Part of a data file
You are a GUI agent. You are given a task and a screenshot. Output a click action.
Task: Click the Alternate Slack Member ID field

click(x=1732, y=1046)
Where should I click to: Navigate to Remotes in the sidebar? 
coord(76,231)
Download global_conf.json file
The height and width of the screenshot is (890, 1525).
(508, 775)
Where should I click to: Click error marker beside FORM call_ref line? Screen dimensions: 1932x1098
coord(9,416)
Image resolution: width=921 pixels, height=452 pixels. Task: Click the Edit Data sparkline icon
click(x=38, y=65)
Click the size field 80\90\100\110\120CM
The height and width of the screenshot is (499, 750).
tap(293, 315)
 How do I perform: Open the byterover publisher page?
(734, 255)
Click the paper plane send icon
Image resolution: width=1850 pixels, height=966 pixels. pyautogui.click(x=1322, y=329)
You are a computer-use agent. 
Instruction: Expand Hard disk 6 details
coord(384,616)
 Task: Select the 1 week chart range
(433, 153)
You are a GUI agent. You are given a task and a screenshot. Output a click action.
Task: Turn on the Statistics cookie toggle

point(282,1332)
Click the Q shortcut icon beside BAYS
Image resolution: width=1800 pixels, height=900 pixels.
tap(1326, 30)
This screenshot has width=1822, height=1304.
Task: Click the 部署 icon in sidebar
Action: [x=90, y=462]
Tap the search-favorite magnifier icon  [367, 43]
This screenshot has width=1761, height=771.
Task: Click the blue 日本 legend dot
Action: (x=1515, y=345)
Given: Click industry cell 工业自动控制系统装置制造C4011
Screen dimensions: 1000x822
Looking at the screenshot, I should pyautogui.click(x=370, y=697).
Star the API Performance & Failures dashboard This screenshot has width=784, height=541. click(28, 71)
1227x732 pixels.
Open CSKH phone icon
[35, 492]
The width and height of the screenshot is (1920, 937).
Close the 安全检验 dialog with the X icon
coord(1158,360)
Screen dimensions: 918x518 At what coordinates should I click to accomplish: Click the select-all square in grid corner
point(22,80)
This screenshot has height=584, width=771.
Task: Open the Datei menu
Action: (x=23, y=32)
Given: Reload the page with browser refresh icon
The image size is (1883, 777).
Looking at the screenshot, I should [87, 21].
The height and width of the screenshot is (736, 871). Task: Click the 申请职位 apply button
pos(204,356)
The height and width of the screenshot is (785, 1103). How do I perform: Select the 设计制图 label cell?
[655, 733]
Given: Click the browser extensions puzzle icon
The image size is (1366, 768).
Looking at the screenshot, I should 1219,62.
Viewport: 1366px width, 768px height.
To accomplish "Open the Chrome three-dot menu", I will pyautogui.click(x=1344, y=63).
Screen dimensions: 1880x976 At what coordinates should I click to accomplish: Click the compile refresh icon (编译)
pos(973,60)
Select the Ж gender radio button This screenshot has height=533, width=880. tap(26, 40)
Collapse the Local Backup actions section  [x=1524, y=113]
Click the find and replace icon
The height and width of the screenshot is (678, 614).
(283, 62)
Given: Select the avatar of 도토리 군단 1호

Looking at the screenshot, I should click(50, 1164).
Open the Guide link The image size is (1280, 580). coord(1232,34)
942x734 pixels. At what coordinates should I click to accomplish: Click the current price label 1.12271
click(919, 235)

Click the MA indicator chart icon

▶ [EXERCISE REQUIREMENTS] Substitute "Where do I click to" for every occurrence of "Where should I click to" in the lines above, keeping everything else unchanged.

▶ [REPLY TO THE TASK]
You are a GUI agent. You are given a task and a screenshot. Output a click action.
Task: Click the Alternate Slack Member ID field

click(x=1732, y=1046)
Where do I click to: Navigate to Remotes in the sidebar? 
coord(76,231)
Download global_conf.json file
The height and width of the screenshot is (890, 1525).
(508, 775)
Where do I click to: Click error marker beside FORM call_ref line? Screen dimensions: 1932x1098
coord(9,416)
Image resolution: width=921 pixels, height=452 pixels. Task: Click the Edit Data sparkline icon
click(x=38, y=65)
Click the size field 80\90\100\110\120CM
The height and width of the screenshot is (499, 750).
tap(293, 315)
 How do I perform: Open the byterover publisher page?
(734, 255)
Click the paper plane send icon
Image resolution: width=1850 pixels, height=966 pixels. pyautogui.click(x=1322, y=329)
You are a computer-use agent. 
Instruction: Expand Hard disk 6 details
coord(384,616)
 Task: Select the 1 week chart range
(433, 153)
You are a GUI agent. You are given a task and a screenshot. Output a click action.
Task: Turn on the Statistics cookie toggle

point(282,1332)
Click the Q shortcut icon beside BAYS
Image resolution: width=1800 pixels, height=900 pixels.
tap(1326, 30)
This screenshot has width=1822, height=1304.
Task: Click the 部署 icon in sidebar
Action: [x=90, y=462]
Tap the search-favorite magnifier icon  [367, 43]
This screenshot has width=1761, height=771.
Task: Click the blue 日本 legend dot
Action: (x=1515, y=345)
Given: Click industry cell 工业自动控制系统装置制造C4011
Screen dimensions: 1000x822
Looking at the screenshot, I should pyautogui.click(x=370, y=697).
Star the API Performance & Failures dashboard This screenshot has width=784, height=541. click(28, 71)
1227x732 pixels.
Open CSKH phone icon
[35, 492]
The width and height of the screenshot is (1920, 937).
Close the 安全检验 dialog with the X icon
coord(1158,360)
Screen dimensions: 918x518 At what coordinates should I click to accomplish: Click the select-all square in grid corner
point(22,80)
This screenshot has height=584, width=771.
Task: Open the Datei menu
Action: (x=23, y=32)
Given: Reload the page with browser refresh icon
The image size is (1883, 777).
Looking at the screenshot, I should [87, 21].
The height and width of the screenshot is (736, 871). Task: Click the 申请职位 apply button
pos(204,356)
The height and width of the screenshot is (785, 1103). How do I perform: Select the 设计制图 label cell?
[655, 733]
Given: Click the browser extensions puzzle icon
The image size is (1366, 768).
Looking at the screenshot, I should 1219,62.
Viewport: 1366px width, 768px height.
To accomplish "Open the Chrome three-dot menu", I will pyautogui.click(x=1344, y=63).
Screen dimensions: 1880x976 At what coordinates should I click to accomplish: Click the compile refresh icon (编译)
pos(973,60)
Select the Ж gender radio button This screenshot has height=533, width=880. tap(26, 40)
Collapse the Local Backup actions section  [x=1524, y=113]
Click the find and replace icon
The height and width of the screenshot is (678, 614).
(283, 62)
Given: Select the avatar of 도토리 군단 1호

Looking at the screenshot, I should click(50, 1164).
Open the Guide link The image size is (1280, 580). coord(1232,34)
942x734 pixels. At what coordinates should I click to accomplish: Click the current price label 1.12271
click(919, 235)

Click the MA indicator chart icon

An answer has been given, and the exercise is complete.